AGGIORNAMENTO CON COMUNICATO UFFICIALE DELLA SAMPDORIA

Sabatini ricoverato, ultime notizie: grave il dirigente ex Roma. È stato ricoverato per un malore con crisi respiratorie in terapia intensiva all’ospedale Sant’Eugenio della capitale che sorge nel quartiere dell’Eur.

Il dirigente in estate era diventato il direttore sportivo della Sampdoria dopo aver risolto il contratto che lo legava all’Inter di Suning. Era rimasto comunque a vivere a Roma nonostante i cambi professionali.

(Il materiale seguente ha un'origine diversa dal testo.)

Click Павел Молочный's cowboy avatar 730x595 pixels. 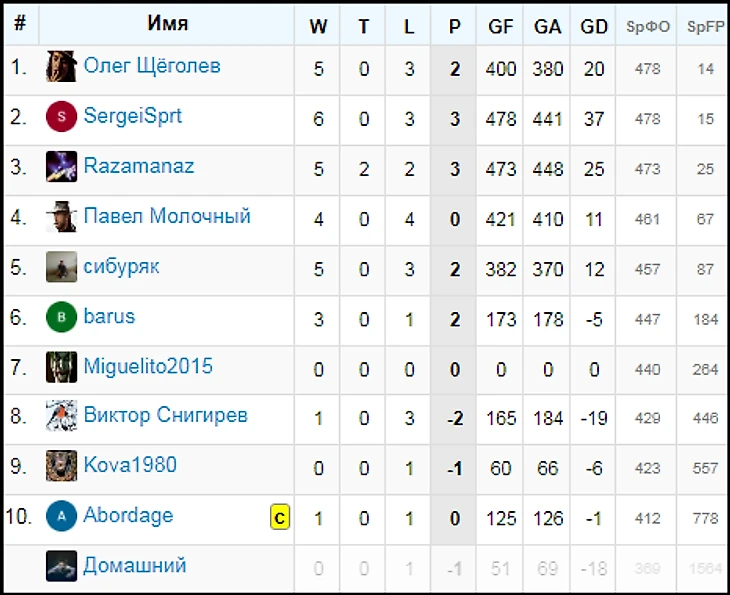coord(61,217)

Il nostro più grande in bocca al lupo va all’uomo e alla sua famiglia.

Sabatini ricoverato, ultime notizie: grave il dirigente

È stato ricoverato in terapia intensiva al Sant’Eugenio il direttore sportivo della Sampdoria, in condizioni critiche. Al momento non arrivano ulteriori informazioni se non che si trova appunto nella capitale. Speriamo nelle prossime ore di avere delle risposte positive per un dirigente che ha dimostrato sempre grande integrità morale e che per noi è stato un degno avversario.

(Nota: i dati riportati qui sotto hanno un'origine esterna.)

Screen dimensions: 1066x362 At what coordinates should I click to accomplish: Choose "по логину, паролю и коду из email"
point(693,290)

Nato a Marsciano il 2 maggio del 1955 Water prima di diventare dirigente è stato un calciatore. Cresciuto nelle giovanili del Perugia ha giocato tra il 1973 e il 1984 con Varese, Roma, Palermo, Vicenza, Siracusa, Venezia, Parma e Pro Patria. Decide di lasciare da giovanissimo il campo da gioco anche in seguito a una serie tremenda di infortuni, tra cui uno terribile allo zigomo. Da allenatore ha fatto il tecnico delle giovanili poi diventato vice della prima squadra proprio a Perugia. Poi è stato allenatore del Gubbio.

La carriera da dirigente

L’esordio da dirigente arriva tra il 1992 e il 1994 alla Lazio dove è responsabile con Beppe Dossena del settore giovanile. Questo lancia proprio in quegli anni Alessandro Nesta e Marco Di Vaio. Nel 1994 passa alla Triestina, per poi diventare direttore sportivo dell’Arezzo quattro anni più atrdi. Collaborerà con il Perugia dove lancerà insieme a Serse Cosmi e Luciano Gaucci un giovanissimo Gennaro Gattuso. Nel 2000 arriva la proposta di squalifica per violazione delle norme sugli extracomunitari.

Fu fermato tre anni dopo non si andò nemmeno a sentenza. Tornò a lavorare nel 2004 con la Lazio di Claudio Lotito portando in biancoceleste Kolarov, Muslera, Radu e Lichtsteiner. E’ così che nasce il sodalizio con Zamparini al Palermo dove prende il posto di Rino Foschi. Qui lancia Pastore, Hernandez e Ilicic. Alla Roma arriva nel 2011 e porta nella capitale Benatia, Lamela, Pjanic, Marquinhos, Manolas e Nainggolan. Il resto è stora recente.